Stored data entries:

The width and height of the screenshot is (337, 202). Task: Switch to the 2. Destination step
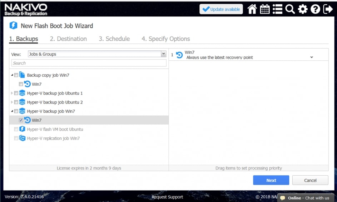coord(68,39)
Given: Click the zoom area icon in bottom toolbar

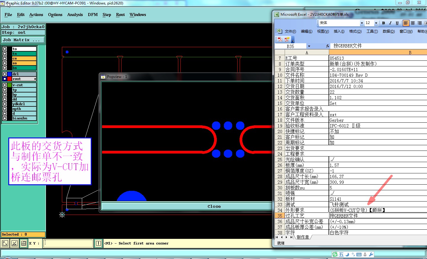Looking at the screenshot, I should [5, 244].
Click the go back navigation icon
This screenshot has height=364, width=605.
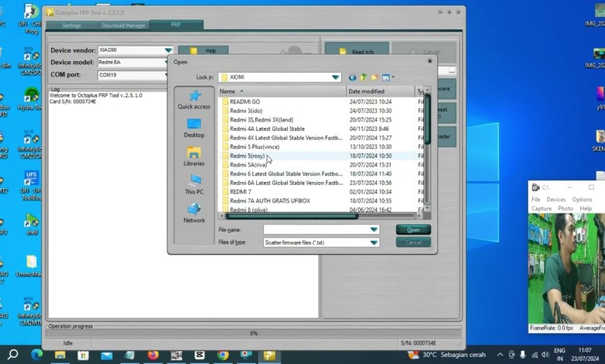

WORK INSTRUCTIONS:
Please copy only the lines from the one that contains "Click the go back navigation icon" through the last line of the records, exactly, and keep every picture out of the copy.

RESULT OF THE EXERCISE:
Click the go back navigation icon
This screenshot has height=364, width=605.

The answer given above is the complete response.